── 자료

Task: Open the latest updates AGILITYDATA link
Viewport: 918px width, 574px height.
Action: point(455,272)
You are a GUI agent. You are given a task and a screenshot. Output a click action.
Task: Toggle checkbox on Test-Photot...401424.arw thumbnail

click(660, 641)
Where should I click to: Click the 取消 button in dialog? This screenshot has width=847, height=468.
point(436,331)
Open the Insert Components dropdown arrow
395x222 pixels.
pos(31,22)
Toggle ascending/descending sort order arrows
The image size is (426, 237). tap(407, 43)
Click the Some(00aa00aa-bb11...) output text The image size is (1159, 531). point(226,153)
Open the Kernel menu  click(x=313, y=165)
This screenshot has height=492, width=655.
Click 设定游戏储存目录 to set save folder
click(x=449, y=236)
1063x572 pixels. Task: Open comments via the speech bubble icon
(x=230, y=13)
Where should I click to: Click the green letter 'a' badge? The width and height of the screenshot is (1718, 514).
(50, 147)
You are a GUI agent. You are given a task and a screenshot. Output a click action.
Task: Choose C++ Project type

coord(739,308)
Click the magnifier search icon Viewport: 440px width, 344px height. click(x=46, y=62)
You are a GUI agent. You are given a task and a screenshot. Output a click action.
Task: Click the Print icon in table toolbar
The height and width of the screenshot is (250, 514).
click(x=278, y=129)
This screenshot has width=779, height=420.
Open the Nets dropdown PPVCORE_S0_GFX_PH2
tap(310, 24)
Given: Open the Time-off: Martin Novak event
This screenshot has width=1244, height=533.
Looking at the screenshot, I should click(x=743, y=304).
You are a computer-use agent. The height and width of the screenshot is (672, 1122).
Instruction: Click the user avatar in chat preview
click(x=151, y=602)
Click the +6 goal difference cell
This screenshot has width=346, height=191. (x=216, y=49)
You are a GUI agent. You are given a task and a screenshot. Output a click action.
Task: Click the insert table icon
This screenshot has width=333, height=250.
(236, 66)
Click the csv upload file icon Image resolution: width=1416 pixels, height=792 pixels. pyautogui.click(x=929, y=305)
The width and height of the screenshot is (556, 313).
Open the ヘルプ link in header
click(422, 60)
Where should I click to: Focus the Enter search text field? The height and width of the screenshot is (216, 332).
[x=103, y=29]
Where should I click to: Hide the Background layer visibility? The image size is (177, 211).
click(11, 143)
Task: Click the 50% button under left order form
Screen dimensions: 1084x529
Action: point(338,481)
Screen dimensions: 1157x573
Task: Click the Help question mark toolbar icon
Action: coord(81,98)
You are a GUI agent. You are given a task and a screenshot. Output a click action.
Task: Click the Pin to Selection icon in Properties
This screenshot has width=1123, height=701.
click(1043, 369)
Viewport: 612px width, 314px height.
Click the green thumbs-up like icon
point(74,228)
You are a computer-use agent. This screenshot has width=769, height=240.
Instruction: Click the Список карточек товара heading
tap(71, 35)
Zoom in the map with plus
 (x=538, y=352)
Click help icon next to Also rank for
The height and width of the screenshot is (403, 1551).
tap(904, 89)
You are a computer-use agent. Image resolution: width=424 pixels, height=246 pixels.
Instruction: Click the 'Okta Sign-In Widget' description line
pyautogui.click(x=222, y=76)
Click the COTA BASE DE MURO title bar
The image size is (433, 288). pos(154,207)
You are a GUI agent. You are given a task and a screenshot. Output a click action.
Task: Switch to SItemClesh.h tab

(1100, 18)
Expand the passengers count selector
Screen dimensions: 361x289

────

과제 안내:
위의 항목을 하나도 빠짐없이 추출해 글자 하나 바꾸지 말고 그대로 다시 적어 주세요.

최종 결과:
Task: Open the latest updates AGILITYDATA link
Viewport: 918px width, 574px height.
Action: point(455,272)
You are a GUI agent. You are given a task and a screenshot. Output a click action.
Task: Toggle checkbox on Test-Photot...401424.arw thumbnail

click(660, 641)
Where should I click to: Click the 取消 button in dialog? This screenshot has width=847, height=468.
point(436,331)
Open the Insert Components dropdown arrow
395x222 pixels.
pos(31,22)
Toggle ascending/descending sort order arrows
The image size is (426, 237). tap(407, 43)
Click the Some(00aa00aa-bb11...) output text The image size is (1159, 531). point(226,153)
Open the Kernel menu  click(x=313, y=165)
This screenshot has height=492, width=655.
Click 设定游戏储存目录 to set save folder
click(x=449, y=236)
1063x572 pixels. Task: Open comments via the speech bubble icon
(x=230, y=13)
Where should I click to: Click the green letter 'a' badge? The width and height of the screenshot is (1718, 514).
(50, 147)
You are a GUI agent. You are given a task and a screenshot. Output a click action.
Task: Choose C++ Project type

coord(739,308)
Click the magnifier search icon Viewport: 440px width, 344px height. click(x=46, y=62)
You are a GUI agent. You are given a task and a screenshot. Output a click action.
Task: Click the Print icon in table toolbar
The height and width of the screenshot is (250, 514).
click(x=278, y=129)
This screenshot has width=779, height=420.
Open the Nets dropdown PPVCORE_S0_GFX_PH2
tap(310, 24)
Given: Open the Time-off: Martin Novak event
This screenshot has width=1244, height=533.
Looking at the screenshot, I should click(x=743, y=304).
You are a computer-use agent. The height and width of the screenshot is (672, 1122).
Instruction: Click the user avatar in chat preview
click(x=151, y=602)
Click the +6 goal difference cell
This screenshot has width=346, height=191. (x=216, y=49)
You are a GUI agent. You are given a task and a screenshot. Output a click action.
Task: Click the insert table icon
This screenshot has width=333, height=250.
(236, 66)
Click the csv upload file icon Image resolution: width=1416 pixels, height=792 pixels. pyautogui.click(x=929, y=305)
The width and height of the screenshot is (556, 313).
Open the ヘルプ link in header
click(422, 60)
Where should I click to: Focus the Enter search text field? The height and width of the screenshot is (216, 332).
[x=103, y=29]
Where should I click to: Hide the Background layer visibility? The image size is (177, 211).
click(11, 143)
Task: Click the 50% button under left order form
Screen dimensions: 1084x529
Action: point(338,481)
Screen dimensions: 1157x573
Task: Click the Help question mark toolbar icon
Action: coord(81,98)
You are a GUI agent. You are given a task and a screenshot. Output a click action.
Task: Click the Pin to Selection icon in Properties
This screenshot has width=1123, height=701.
click(1043, 369)
Viewport: 612px width, 314px height.
Click the green thumbs-up like icon
point(74,228)
You are a computer-use agent. This screenshot has width=769, height=240.
Instruction: Click the Список карточек товара heading
tap(71, 35)
Zoom in the map with plus
 (x=538, y=352)
Click help icon next to Also rank for
The height and width of the screenshot is (403, 1551).
tap(904, 89)
You are a computer-use agent. Image resolution: width=424 pixels, height=246 pixels.
Instruction: Click the 'Okta Sign-In Widget' description line
pyautogui.click(x=222, y=76)
Click the COTA BASE DE MURO title bar
The image size is (433, 288). pos(154,207)
You are a GUI agent. You are given a task and a screenshot. Output a click action.
Task: Switch to SItemClesh.h tab

(1100, 18)
Expand the passengers count selector
Screen dimensions: 361x289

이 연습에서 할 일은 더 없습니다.